SHORT EXERCISE: Reproduce the material below word for word, from its start up to and including the line with "Call Management Systems (983, 1436)". Leave the pictures out of your answer.
%%
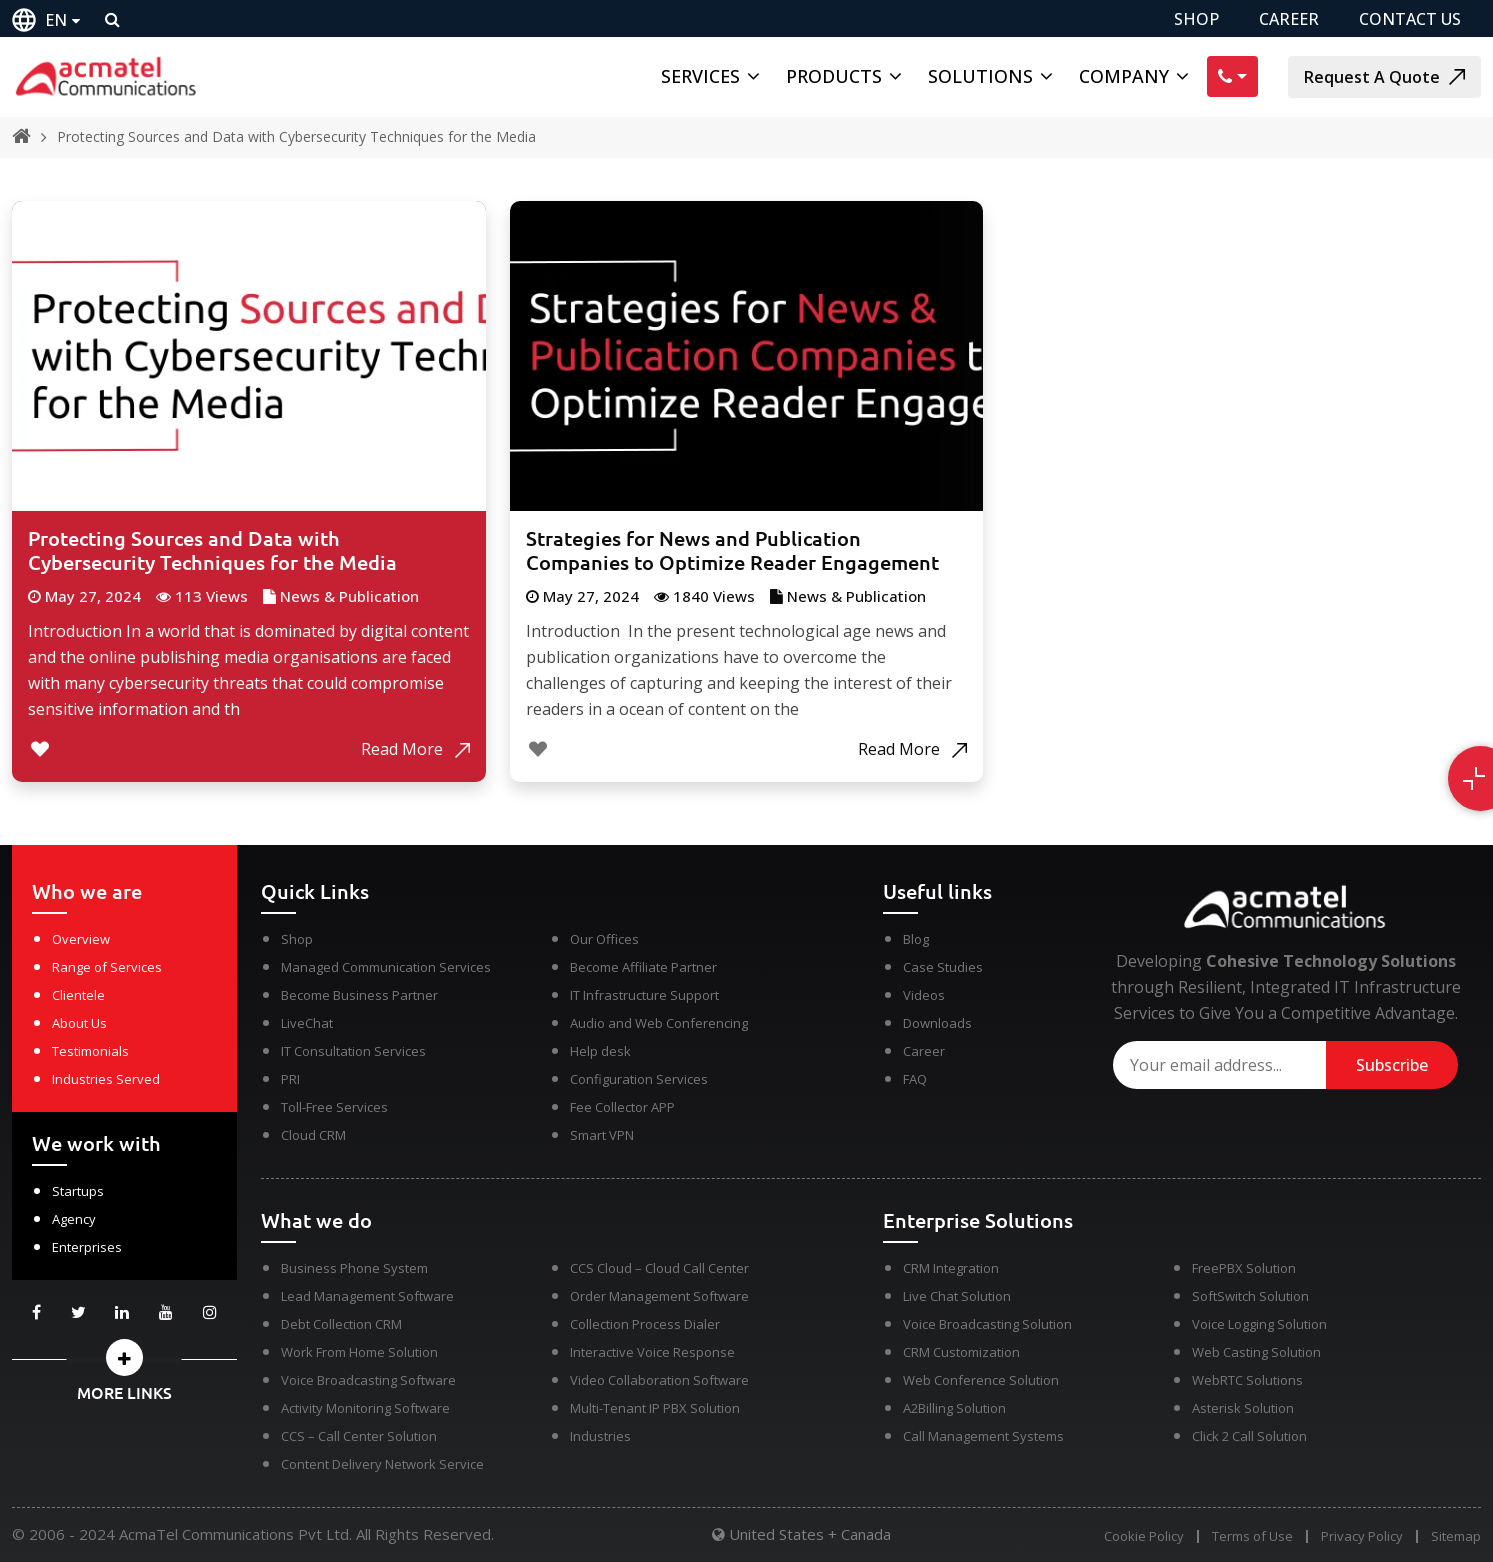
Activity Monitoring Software (365, 1408)
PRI (290, 1079)
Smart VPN (602, 1135)
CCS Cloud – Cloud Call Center (659, 1268)
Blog (916, 939)
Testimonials (90, 1051)
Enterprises (87, 1247)
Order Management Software (659, 1296)
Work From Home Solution (359, 1352)
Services (700, 76)
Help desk (600, 1051)
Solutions (980, 76)
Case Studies (943, 967)
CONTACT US (1410, 19)
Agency (74, 1219)
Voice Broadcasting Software (368, 1380)
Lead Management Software (367, 1296)
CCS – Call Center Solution (359, 1436)
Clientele (78, 995)
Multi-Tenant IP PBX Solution (655, 1408)
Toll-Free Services (334, 1107)
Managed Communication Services (386, 967)
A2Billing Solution (954, 1408)
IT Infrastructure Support (644, 995)
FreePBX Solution (1244, 1268)
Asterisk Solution (1243, 1408)
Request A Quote (1384, 77)
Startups (78, 1191)
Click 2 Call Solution (1249, 1436)
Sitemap (1456, 1536)
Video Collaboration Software (659, 1380)
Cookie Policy (1144, 1536)
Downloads (937, 1023)
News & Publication (349, 596)
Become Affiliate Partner (643, 967)
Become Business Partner (359, 995)
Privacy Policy (1362, 1536)
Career (924, 1051)
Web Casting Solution (1256, 1352)
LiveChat (307, 1023)
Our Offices (604, 939)
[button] (124, 1357)
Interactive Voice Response (652, 1352)
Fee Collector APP (622, 1107)
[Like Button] (40, 749)
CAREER (1289, 19)
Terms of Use (1252, 1536)
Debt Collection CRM (341, 1324)
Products (834, 76)
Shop (297, 939)
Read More (415, 749)
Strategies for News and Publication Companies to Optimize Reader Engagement (732, 550)
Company (1124, 76)
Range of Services (107, 967)
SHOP (1196, 19)
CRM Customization (961, 1352)
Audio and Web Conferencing (659, 1023)
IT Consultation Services (353, 1051)
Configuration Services (639, 1079)
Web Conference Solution (981, 1380)
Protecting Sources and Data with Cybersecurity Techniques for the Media (296, 136)
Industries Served (106, 1079)
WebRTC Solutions (1247, 1380)
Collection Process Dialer (645, 1324)
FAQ (915, 1079)
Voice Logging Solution (1259, 1324)
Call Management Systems (983, 1436)
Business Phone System (354, 1268)
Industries (600, 1436)
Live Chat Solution (957, 1296)
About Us (79, 1023)
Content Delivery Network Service (382, 1464)
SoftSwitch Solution (1250, 1296)
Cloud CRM (313, 1135)
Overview (81, 939)
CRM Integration (951, 1268)
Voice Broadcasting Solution (987, 1324)
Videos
%%
ANSWER TO THIS PROBLEM:
Activity Monitoring Software (365, 1408)
PRI (290, 1079)
Smart VPN (602, 1135)
CCS Cloud – Cloud Call Center (659, 1268)
Blog (916, 939)
Testimonials (90, 1051)
Enterprises (87, 1247)
Order Management Software (659, 1296)
Work From Home Solution (359, 1352)
Services (700, 76)
Help desk (600, 1051)
Solutions (980, 76)
Case Studies (943, 967)
CONTACT US (1410, 19)
Agency (74, 1219)
Voice Broadcasting Software (368, 1380)
Lead Management Software (367, 1296)
CCS – Call Center Solution (359, 1436)
Clientele (78, 995)
Multi-Tenant IP PBX Solution (655, 1408)
Toll-Free Services (334, 1107)
Managed Communication Services (386, 967)
A2Billing Solution (954, 1408)
IT Infrastructure Support (644, 995)
FreePBX Solution (1244, 1268)
Asterisk Solution (1243, 1408)
Request A Quote (1384, 77)
Startups (78, 1191)
Click 2 Call Solution (1249, 1436)
Sitemap (1456, 1536)
Video Collaboration Software (659, 1380)
Cookie Policy (1144, 1536)
Downloads (937, 1023)
News & Publication (349, 596)
Become Affiliate Partner (643, 967)
Become Business Partner (359, 995)
Privacy Policy (1362, 1536)
Career (924, 1051)
Web Casting Solution (1256, 1352)
LiveChat (307, 1023)
Our Offices (604, 939)
[button] (124, 1357)
Interactive Voice Response (652, 1352)
Fee Collector APP (622, 1107)
[Like Button] (40, 749)
CAREER (1289, 19)
Terms of Use (1252, 1536)
Debt Collection CRM (341, 1324)
Products (834, 76)
Shop (297, 939)
Read More (415, 749)
Strategies for News and Publication Companies to Optimize Reader Engagement (732, 550)
Company (1124, 76)
Range of Services (107, 967)
SHOP (1196, 19)
CRM Customization (961, 1352)
Audio and Web Conferencing (659, 1023)
IT Consultation Services (353, 1051)
Configuration Services (639, 1079)
Web Conference Solution (981, 1380)
Protecting Sources and Data with Cybersecurity Techniques for the Media (296, 136)
Industries Served (106, 1079)
WebRTC Solutions (1247, 1380)
Collection Process Dialer (645, 1324)
FAQ (915, 1079)
Voice Logging Solution (1259, 1324)
Call Management Systems (983, 1436)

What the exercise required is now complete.